**TASK REQUIREMENTS:**
Output each line of the material exactly as it stands.

═════ DATA RECORDS

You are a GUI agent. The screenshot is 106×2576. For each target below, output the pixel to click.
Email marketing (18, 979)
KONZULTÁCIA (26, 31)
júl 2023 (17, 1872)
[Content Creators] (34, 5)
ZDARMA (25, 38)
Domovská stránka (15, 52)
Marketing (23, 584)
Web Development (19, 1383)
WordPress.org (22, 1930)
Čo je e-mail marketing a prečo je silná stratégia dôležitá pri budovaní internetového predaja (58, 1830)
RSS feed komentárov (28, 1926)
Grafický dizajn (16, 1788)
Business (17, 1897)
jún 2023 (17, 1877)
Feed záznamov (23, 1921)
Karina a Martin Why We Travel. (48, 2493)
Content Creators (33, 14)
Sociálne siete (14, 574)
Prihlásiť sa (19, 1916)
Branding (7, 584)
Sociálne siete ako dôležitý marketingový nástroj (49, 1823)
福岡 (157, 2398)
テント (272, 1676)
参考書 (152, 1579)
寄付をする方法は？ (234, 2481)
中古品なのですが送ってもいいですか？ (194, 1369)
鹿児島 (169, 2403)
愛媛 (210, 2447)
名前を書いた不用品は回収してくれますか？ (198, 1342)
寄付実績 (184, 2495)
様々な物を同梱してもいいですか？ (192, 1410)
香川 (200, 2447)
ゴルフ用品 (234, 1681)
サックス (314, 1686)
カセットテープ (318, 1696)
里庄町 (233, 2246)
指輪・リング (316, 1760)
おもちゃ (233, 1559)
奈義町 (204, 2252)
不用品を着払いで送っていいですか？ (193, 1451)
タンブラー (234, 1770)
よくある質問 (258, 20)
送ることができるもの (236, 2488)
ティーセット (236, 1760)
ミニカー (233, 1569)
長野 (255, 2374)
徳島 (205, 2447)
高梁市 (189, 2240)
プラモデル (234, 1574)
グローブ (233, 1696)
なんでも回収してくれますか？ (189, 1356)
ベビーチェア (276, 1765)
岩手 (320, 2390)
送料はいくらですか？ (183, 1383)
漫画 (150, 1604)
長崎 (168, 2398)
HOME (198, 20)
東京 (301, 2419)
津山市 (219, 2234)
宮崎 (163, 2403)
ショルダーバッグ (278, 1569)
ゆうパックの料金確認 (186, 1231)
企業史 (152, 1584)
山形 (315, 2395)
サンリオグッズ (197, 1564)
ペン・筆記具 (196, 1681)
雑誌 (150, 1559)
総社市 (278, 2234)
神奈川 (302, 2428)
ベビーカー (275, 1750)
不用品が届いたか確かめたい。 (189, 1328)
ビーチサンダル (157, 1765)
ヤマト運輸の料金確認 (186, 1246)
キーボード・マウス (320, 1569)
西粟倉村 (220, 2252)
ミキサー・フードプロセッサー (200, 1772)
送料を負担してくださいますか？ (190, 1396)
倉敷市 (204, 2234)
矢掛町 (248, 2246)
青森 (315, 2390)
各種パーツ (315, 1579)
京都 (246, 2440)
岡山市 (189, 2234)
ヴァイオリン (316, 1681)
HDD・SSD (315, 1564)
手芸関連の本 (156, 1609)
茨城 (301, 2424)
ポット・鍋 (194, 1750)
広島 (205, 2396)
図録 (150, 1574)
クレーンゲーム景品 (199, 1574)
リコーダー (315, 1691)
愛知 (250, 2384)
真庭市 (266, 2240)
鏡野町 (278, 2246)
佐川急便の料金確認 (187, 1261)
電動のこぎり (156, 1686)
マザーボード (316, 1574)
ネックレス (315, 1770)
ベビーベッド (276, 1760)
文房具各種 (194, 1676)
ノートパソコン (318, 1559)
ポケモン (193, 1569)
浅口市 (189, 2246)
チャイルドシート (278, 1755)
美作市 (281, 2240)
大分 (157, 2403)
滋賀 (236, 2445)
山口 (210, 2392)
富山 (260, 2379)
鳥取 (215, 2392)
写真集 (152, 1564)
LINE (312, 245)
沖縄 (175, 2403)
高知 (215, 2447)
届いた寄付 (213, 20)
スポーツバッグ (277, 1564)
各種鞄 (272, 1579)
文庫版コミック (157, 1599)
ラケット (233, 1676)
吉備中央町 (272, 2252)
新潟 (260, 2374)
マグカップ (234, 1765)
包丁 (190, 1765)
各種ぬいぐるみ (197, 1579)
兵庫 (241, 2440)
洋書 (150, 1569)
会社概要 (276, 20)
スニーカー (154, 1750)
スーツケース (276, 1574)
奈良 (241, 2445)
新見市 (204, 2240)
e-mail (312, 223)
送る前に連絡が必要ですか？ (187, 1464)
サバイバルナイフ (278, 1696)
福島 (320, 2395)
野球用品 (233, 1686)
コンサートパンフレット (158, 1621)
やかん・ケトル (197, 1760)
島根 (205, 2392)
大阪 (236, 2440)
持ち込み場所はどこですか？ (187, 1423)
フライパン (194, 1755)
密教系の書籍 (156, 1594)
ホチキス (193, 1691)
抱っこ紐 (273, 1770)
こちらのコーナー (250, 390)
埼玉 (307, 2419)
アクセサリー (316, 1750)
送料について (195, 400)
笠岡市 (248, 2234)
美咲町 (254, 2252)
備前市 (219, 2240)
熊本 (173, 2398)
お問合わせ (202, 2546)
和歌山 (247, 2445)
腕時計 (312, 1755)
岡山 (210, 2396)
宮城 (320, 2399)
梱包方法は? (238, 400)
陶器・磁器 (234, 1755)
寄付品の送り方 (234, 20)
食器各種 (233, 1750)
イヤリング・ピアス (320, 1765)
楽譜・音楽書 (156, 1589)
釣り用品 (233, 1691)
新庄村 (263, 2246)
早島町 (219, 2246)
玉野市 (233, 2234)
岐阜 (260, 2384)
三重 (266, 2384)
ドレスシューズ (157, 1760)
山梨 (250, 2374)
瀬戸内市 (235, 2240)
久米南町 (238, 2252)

══════════

**WRITTEN ANSWER:**
You are a GUI agent. The screenshot is 106×2576. For each target below, output the pixel to click.
Email marketing (18, 979)
KONZULTÁCIA (26, 31)
júl 2023 (17, 1872)
[Content Creators] (34, 5)
ZDARMA (25, 38)
Domovská stránka (15, 52)
Marketing (23, 584)
Web Development (19, 1383)
WordPress.org (22, 1930)
Čo je e-mail marketing a prečo je silná stratégia dôležitá pri budovaní internetového predaja (58, 1830)
RSS feed komentárov (28, 1926)
Grafický dizajn (16, 1788)
Business (17, 1897)
jún 2023 (17, 1877)
Feed záznamov (23, 1921)
Karina a Martin Why We Travel. (48, 2493)
Content Creators (33, 14)
Sociálne siete (14, 574)
Prihlásiť sa (19, 1916)
Branding (7, 584)
Sociálne siete ako dôležitý marketingový nástroj (49, 1823)
福岡 (157, 2398)
テント (272, 1676)
参考書 (152, 1579)
寄付をする方法は？ (234, 2481)
中古品なのですが送ってもいいですか？ (194, 1369)
鹿児島 (169, 2403)
愛媛 (210, 2447)
名前を書いた不用品は回収してくれますか？ (198, 1342)
寄付実績 (184, 2495)
様々な物を同梱してもいいですか？ (192, 1410)
香川 (200, 2447)
ゴルフ用品 (234, 1681)
サックス (314, 1686)
カセットテープ (318, 1696)
里庄町 (233, 2246)
指輪・リング (316, 1760)
おもちゃ (233, 1559)
奈義町 (204, 2252)
不用品を着払いで送っていいですか？ (193, 1451)
タンブラー (234, 1770)
よくある質問 (258, 20)
送ることができるもの (236, 2488)
ティーセット (236, 1760)
ミニカー (233, 1569)
長野 (255, 2374)
徳島 (205, 2447)
高梁市 (189, 2240)
プラモデル (234, 1574)
グローブ (233, 1696)
なんでも回収してくれますか？ (189, 1356)
ベビーチェア (276, 1765)
岩手 (320, 2390)
送料はいくらですか？ (183, 1383)
漫画 (150, 1604)
長崎 (168, 2398)
HOME (198, 20)
東京 (301, 2419)
津山市 (219, 2234)
宮崎 (163, 2403)
ショルダーバッグ (278, 1569)
ゆうパックの料金確認 (186, 1231)
企業史 (152, 1584)
山形 (315, 2395)
サンリオグッズ (197, 1564)
ペン・筆記具 (196, 1681)
雑誌 (150, 1559)
総社市 (278, 2234)
神奈川 (302, 2428)
ベビーカー (275, 1750)
不用品が届いたか確かめたい。 (189, 1328)
ビーチサンダル (157, 1765)
ヤマト運輸の料金確認 (186, 1246)
キーボード・マウス (320, 1569)
西粟倉村 (220, 2252)
ミキサー・フードプロセッサー (200, 1772)
送料を負担してくださいますか？ (190, 1396)
倉敷市 (204, 2234)
矢掛町 (248, 2246)
青森 (315, 2390)
各種パーツ (315, 1579)
京都 (246, 2440)
岡山市 (189, 2234)
ヴァイオリン (316, 1681)
HDD・SSD (315, 1564)
手芸関連の本 (156, 1609)
茨城 (301, 2424)
ポット・鍋 (194, 1750)
広島 (205, 2396)
図録 (150, 1574)
クレーンゲーム景品 (199, 1574)
リコーダー (315, 1691)
愛知 (250, 2384)
真庭市 (266, 2240)
鏡野町 (278, 2246)
佐川急便の料金確認 (187, 1261)
電動のこぎり (156, 1686)
マザーボード (316, 1574)
ネックレス (315, 1770)
ベビーベッド (276, 1760)
文房具各種 (194, 1676)
ノートパソコン (318, 1559)
ポケモン (193, 1569)
浅口市 (189, 2246)
チャイルドシート (278, 1755)
美作市 (281, 2240)
大分 (157, 2403)
滋賀 (236, 2445)
山口 (210, 2392)
富山 (260, 2379)
鳥取 (215, 2392)
写真集 (152, 1564)
LINE (312, 245)
沖縄 (175, 2403)
高知 (215, 2447)
届いた寄付 (213, 20)
スポーツバッグ (277, 1564)
各種鞄 (272, 1579)
文庫版コミック (157, 1599)
ラケット (233, 1676)
吉備中央町 (272, 2252)
新潟 (260, 2374)
マグカップ (234, 1765)
包丁 (190, 1765)
各種ぬいぐるみ (197, 1579)
兵庫 (241, 2440)
洋書 (150, 1569)
会社概要 (276, 20)
スニーカー (154, 1750)
スーツケース (276, 1574)
奈良 (241, 2445)
新見市 (204, 2240)
e-mail (312, 223)
送る前に連絡が必要ですか？ (187, 1464)
サバイバルナイフ (278, 1696)
福島 (320, 2395)
野球用品 (233, 1686)
コンサートパンフレット (158, 1621)
やかん・ケトル (197, 1760)
島根 (205, 2392)
大阪 (236, 2440)
持ち込み場所はどこですか？ (187, 1423)
フライパン (194, 1755)
密教系の書籍 (156, 1594)
ホチキス (193, 1691)
抱っこ紐 (273, 1770)
こちらのコーナー (250, 390)
埼玉 (307, 2419)
アクセサリー (316, 1750)
送料について (195, 400)
笠岡市 (248, 2234)
美咲町 (254, 2252)
備前市 (219, 2240)
熊本 (173, 2398)
お問合わせ (202, 2546)
和歌山 (247, 2445)
腕時計 (312, 1755)
岡山 (210, 2396)
宮城 (320, 2399)
梱包方法は? (238, 400)
陶器・磁器 (234, 1755)
寄付品の送り方 (234, 20)
食器各種 (233, 1750)
イヤリング・ピアス (320, 1765)
楽譜・音楽書 (156, 1589)
釣り用品 (233, 1691)
新庄村 (263, 2246)
早島町 (219, 2246)
玉野市 (233, 2234)
岐阜 (260, 2384)
三重 (266, 2384)
ドレスシューズ (157, 1760)
山梨 (250, 2374)
瀬戸内市 (235, 2240)
久米南町 (238, 2252)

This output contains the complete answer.